A instituição de tributo é atributo das leis, em sentido formal e material, assim entendido aquilo que foi produzido com a observância do processo legislativo regular. O fenômeno da instituição do tributo traz consigo a insígnia da imposição, no sentido de obrigar o destinatário ao cumprimento do dever de entregar certa quantia em dinheiro, mormente a uma imposição legislativa, de modo que é cabível elucidar que, por força do artigo 5º, inciso I, da Magna Carta, “ninguém será obrigado a fazer ou deixar de fazer alguma coisa senão em virtude de lei”.
A principal função da Constituição Federal, em matéria tributária, resume-se na delimitação do sistema tributário (artigos 145 a 162).
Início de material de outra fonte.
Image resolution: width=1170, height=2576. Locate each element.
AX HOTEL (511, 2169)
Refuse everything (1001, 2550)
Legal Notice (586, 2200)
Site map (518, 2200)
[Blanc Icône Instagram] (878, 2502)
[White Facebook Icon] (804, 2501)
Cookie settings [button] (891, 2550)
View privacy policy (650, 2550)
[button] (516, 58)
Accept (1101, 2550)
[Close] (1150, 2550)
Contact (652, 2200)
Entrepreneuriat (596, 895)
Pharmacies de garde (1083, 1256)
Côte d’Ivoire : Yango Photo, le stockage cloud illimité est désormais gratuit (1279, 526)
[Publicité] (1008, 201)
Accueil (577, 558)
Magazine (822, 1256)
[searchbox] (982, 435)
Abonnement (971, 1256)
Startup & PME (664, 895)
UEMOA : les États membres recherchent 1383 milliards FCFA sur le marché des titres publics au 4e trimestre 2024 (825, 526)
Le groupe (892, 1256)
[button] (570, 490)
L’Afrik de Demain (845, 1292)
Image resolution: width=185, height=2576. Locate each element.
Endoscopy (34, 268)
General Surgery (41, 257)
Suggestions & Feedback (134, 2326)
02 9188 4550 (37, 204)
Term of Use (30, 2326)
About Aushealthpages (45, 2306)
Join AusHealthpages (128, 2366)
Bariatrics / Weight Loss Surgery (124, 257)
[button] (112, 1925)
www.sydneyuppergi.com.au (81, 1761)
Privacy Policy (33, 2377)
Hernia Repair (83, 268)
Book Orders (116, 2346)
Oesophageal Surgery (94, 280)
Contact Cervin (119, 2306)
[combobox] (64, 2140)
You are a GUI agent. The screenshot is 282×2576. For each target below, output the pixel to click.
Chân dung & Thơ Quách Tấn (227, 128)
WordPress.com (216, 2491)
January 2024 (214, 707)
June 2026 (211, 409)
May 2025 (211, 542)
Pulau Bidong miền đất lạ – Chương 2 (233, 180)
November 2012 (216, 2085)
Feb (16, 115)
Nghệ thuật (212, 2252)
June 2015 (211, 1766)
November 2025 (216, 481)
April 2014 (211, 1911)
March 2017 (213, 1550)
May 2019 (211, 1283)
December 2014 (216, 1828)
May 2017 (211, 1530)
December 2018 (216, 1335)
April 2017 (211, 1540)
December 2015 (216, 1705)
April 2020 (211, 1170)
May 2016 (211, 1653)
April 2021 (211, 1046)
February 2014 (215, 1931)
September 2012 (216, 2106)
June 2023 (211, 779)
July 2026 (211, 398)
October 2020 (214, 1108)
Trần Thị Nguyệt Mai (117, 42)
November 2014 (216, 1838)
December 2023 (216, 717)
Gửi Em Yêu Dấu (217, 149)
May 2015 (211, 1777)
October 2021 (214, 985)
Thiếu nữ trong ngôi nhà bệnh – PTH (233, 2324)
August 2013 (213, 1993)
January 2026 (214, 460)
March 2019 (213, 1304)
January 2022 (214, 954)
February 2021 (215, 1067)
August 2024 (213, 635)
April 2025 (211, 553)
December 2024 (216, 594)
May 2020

Isso abrange a definição dos tributos que podem ser instituídos e arrecadados (quais sejam, impostos, taxas, contribuição de melhoria, contribuições sociais e empréstimo compulsório). Na esteira, encontram-se as disposições que devem ser observadas pelos entes federados, materializadas sob a forma de regras, princípios e imunidades tributárias, naquilo que se denomina de limitações ao poder de tributar.
Ao estruturar o sistema tributário, o legislador constituinte o fez com a máxima observância ao pacto federativo e, assim, estabeleceu a ordem jurídica a ser observada para fins do exercício da competência tributária, especialmente no que tange à necessidade de lei para impor a exigência tributária, haja vista que somente ela pode compelir o cidadão ao cumprimento da obrigação tributária. Nela, o contribuinte encontrará os elementos da exação e poderá saber como e quando deve pagar, bem como quanto e a quem pagar.
A competência tributária autoriza os entes federados à criação de múltiplas e concomitantes leis tributárias, podendo dispor, como lhes convier, de seus tributos. Todavia, o postulado da autonomia não confere aos entes amplo e irrestrito poder para legislar. É preciso recordar que a forma federativa representa o modo de exercício do poder político do Estado sobre o território e, neste caso, de forma fragmentada. Desta feita, o exercício da competência tributária deve respeitar as limitações contidas no texto constitucional, especialmente aquelas que versam sobre a necessidade de observância das leis complementares, de caráter geral.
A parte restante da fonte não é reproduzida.